= Dante Della Terza =

Italian academic (1924–2021)

Dante Della Terza (Italy, 5 May 1924 – 6 April 2021) was an Italian academic living and working in the United States.

==Biography==
He studied at the Scuola Normale Superiore in Pisa, Italy, under the supervision of Luigi Russo, a major critic between the 1930s and the 1960s. After studying philology in Zurich and teaching in Italy for some time, Della Terza moved to Los Angeles, where he started teaching Italian at the University of California Los Angeles. In the early 60's he moved to Harvard University, where he was Professor of Romance Languages and the Irving Babbitt Professor of Comparative Literatures until Fall 1993. His supervision was fundamental for many American scholars in Italian literature. Among his most important students are: Lucienne Kroha, formerly of McGill University; William Cole, a scholar of art connoisseurship and an art dealer in Barcelona; Luigi Fontanella, formerly of SUNY Stony Brook; Manuela Bertone, formerly of Harvard University and now of the Université Côte d'Azur; Deborah Parker, of the University of Virginia; Anthony Oldcorn, formerly of Brown University; the late Robert Dombroski, of the Graduate Center at the City University of New York; the late Amilcare Jannucci, of the University of Toronto; Madison Sowell, formerly of Brigham Young University and now Provost at Southern Virginia University ; and the late Nuccio Ordine. After his time at Harvard, he taught for a few years at the University of Naples "Federico II."

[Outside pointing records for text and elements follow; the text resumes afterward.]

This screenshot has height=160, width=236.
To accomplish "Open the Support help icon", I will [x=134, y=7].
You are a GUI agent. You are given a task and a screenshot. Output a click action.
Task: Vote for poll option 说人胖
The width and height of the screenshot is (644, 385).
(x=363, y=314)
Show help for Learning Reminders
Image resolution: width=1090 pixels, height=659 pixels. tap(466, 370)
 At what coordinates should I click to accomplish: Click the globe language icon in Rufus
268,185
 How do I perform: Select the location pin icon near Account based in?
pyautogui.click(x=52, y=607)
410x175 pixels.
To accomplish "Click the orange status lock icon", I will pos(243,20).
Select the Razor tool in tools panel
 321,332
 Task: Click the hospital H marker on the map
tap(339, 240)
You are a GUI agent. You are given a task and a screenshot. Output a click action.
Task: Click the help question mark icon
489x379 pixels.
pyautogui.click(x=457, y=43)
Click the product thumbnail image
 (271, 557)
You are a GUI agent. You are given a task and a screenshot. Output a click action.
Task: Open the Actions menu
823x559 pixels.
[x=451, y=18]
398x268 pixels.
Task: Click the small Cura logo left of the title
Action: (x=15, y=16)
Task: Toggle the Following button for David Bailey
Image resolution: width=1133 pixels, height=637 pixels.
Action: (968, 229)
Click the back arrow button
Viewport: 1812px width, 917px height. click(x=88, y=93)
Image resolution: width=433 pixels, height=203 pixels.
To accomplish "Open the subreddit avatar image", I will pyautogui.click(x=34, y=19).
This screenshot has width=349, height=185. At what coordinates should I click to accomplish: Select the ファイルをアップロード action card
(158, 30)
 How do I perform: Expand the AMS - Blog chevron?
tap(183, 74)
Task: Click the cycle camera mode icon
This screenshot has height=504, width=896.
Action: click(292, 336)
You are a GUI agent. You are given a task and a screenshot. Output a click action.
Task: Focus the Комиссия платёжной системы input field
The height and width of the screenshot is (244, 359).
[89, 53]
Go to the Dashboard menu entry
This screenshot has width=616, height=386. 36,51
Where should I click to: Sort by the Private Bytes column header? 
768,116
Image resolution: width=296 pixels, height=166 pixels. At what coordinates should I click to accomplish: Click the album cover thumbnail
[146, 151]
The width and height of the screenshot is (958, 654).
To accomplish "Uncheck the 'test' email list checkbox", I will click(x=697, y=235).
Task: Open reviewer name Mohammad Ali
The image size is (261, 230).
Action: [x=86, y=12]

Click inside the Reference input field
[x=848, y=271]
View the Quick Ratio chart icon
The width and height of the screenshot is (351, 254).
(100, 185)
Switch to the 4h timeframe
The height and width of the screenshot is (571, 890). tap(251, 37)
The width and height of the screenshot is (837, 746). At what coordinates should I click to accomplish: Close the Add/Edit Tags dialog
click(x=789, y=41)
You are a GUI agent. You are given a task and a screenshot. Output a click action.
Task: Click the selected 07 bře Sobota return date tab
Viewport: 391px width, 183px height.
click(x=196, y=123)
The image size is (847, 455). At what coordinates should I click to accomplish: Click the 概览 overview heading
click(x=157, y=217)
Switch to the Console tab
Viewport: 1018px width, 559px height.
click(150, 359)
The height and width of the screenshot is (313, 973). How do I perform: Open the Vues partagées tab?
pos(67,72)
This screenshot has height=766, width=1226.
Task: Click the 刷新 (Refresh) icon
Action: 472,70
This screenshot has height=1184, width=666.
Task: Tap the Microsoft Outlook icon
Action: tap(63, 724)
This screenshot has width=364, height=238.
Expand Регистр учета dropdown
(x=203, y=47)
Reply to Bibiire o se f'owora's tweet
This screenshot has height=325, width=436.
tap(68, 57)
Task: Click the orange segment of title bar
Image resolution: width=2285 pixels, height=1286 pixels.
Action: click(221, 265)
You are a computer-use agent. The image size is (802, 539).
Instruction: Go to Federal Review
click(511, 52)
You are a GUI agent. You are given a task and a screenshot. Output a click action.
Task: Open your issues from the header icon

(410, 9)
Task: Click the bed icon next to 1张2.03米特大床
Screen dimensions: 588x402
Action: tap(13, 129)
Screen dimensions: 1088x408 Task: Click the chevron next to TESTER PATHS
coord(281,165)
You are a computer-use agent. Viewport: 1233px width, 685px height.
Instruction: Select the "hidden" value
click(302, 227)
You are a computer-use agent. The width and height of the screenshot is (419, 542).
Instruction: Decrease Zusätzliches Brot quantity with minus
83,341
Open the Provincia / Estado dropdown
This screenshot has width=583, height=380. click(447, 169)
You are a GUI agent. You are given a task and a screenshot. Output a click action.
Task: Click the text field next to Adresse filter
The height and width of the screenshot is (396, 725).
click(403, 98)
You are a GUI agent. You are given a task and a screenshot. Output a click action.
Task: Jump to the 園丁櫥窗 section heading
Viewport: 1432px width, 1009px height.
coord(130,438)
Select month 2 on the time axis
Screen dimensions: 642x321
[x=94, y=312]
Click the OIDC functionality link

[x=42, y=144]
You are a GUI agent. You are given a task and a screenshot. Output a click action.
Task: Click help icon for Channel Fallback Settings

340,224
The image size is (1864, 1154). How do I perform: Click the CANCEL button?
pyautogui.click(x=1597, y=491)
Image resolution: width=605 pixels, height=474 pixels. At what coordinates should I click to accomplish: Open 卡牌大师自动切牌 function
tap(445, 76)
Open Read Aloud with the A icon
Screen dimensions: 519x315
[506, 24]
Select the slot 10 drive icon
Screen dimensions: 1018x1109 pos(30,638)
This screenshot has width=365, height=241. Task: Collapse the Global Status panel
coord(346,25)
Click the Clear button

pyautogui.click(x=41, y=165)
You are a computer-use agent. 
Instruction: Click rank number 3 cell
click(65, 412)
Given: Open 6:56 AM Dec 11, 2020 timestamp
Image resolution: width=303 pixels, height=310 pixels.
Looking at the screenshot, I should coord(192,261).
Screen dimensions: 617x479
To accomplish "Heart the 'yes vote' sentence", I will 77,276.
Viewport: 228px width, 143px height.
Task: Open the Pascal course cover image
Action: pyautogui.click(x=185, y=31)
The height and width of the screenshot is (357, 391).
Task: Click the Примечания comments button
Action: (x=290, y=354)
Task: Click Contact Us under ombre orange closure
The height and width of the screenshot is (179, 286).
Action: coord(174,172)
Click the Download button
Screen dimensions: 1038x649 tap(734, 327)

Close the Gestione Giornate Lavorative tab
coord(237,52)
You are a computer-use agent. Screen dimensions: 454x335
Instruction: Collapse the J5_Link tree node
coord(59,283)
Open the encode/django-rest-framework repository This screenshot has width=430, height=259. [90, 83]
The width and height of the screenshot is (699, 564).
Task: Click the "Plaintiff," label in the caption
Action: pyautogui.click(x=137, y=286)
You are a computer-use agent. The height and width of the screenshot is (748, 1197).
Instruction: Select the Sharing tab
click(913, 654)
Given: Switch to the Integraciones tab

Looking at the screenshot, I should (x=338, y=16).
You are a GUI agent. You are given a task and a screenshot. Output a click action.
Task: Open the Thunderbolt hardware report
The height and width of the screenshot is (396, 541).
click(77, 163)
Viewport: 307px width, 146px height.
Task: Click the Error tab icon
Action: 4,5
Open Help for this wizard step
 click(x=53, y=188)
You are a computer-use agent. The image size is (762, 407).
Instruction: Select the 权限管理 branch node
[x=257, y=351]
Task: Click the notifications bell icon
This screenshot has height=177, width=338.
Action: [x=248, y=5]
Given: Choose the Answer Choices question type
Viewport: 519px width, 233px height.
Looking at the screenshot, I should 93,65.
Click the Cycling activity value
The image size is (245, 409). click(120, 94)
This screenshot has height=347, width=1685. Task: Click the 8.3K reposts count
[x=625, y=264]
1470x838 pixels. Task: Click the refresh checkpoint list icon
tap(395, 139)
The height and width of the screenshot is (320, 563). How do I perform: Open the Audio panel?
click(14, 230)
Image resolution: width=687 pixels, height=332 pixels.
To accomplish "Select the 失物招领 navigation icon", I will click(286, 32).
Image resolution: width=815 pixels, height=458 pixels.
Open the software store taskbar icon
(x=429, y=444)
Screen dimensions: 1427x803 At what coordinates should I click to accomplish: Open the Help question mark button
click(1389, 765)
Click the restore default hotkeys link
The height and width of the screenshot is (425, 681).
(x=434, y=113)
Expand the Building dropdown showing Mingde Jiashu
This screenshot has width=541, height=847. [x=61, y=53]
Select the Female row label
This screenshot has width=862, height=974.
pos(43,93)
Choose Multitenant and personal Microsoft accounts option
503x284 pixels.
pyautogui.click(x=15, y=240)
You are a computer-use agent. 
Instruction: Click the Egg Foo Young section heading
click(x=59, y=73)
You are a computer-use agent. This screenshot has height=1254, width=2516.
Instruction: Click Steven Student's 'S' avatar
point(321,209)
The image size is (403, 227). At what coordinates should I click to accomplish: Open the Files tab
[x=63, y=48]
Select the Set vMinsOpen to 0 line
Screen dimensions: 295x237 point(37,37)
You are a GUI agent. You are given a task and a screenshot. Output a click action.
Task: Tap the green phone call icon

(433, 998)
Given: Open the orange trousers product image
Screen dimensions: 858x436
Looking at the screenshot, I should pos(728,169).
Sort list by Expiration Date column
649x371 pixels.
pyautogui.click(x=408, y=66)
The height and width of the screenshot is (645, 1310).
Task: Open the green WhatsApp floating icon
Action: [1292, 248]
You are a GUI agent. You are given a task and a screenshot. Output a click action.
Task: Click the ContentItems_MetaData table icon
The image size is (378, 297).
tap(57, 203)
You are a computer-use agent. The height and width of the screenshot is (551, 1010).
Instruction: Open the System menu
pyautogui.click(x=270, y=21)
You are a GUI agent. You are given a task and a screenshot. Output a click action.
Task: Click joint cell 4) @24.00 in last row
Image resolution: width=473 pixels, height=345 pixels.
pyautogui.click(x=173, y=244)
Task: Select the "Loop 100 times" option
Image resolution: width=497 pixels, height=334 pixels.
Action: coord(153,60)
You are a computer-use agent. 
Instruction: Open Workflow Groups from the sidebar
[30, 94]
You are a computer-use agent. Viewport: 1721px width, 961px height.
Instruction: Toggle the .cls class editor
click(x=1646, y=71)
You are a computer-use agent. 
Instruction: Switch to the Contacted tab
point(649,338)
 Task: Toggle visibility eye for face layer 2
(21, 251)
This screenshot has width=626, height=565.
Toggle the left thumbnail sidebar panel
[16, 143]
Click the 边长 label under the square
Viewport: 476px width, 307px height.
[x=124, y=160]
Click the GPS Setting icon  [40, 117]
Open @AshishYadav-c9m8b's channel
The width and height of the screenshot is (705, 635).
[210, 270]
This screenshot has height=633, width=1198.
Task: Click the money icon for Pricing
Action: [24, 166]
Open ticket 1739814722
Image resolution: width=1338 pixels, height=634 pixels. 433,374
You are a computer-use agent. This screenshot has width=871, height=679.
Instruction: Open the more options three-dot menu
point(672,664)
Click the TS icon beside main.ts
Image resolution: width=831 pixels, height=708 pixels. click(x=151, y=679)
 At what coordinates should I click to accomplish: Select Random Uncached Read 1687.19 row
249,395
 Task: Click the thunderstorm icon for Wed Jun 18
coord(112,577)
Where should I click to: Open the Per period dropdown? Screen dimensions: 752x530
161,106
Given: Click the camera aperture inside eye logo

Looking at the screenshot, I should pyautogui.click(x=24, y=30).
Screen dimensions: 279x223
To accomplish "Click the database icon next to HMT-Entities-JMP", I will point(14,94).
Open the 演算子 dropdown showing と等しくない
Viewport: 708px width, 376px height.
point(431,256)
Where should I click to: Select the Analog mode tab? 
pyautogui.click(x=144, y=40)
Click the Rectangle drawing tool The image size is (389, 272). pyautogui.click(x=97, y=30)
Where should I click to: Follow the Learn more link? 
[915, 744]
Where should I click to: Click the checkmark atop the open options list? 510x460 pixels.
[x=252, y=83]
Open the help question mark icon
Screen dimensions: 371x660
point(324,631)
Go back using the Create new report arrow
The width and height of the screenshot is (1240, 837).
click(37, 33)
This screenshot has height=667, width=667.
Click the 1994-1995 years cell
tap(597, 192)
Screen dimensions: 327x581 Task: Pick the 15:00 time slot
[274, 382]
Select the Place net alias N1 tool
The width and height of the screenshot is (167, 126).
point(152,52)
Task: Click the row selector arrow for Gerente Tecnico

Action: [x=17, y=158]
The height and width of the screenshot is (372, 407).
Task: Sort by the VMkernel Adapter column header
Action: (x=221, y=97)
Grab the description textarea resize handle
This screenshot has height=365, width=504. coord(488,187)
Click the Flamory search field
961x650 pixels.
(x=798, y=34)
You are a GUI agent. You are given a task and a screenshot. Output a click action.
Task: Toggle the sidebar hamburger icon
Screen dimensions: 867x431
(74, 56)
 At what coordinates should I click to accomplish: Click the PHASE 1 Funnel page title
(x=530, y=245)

Dante Della Terza's most important work was focused on Dante Alighieri (he was the founder of the international journal Dante), and on the Italian renaissance (especially Torquato Tasso), but he also wrote extensively on post-World War II Italian literature, culture, and literary criticism. Della Terza was essentially a historicist, but his work often branches into different theoretical perspectives, often addressing the relationship between the text and the reader. Besides literature, Della Terza also wrote about the diaspora of European intellectuals in the United States after World War II.

==Bibliography==
- Forma e memoria. Saggi e ricerche sulla tradizione letteraria da Dante a Vico (Roma 1979);
- Da Vienna a Baltimora. La diaspora degli intellettuali europei negli Stati Uniti d’America (Roma 1987):
- Tradizione ed esegesi. Semantica dell’innovazione da Agostino a De Sanctis (Padova 1987);
- Letteratura e critica tra Otto e Novecento: itinerari di ricezione (Cosenza 1989);
- Pasolini in periferia (Cosenza 1992);
- Strutture poetiche, esperienze letterarie. Percorsi culturali da Dante ai contemporanei (Napoli 1995)
- Tradizione e cultura letteraria nello «Zibaldone». Classici italiani, memorie di testi stranieri (Firenze 2001);
- Saggi su Giacomo Leopardi (Roma 2005).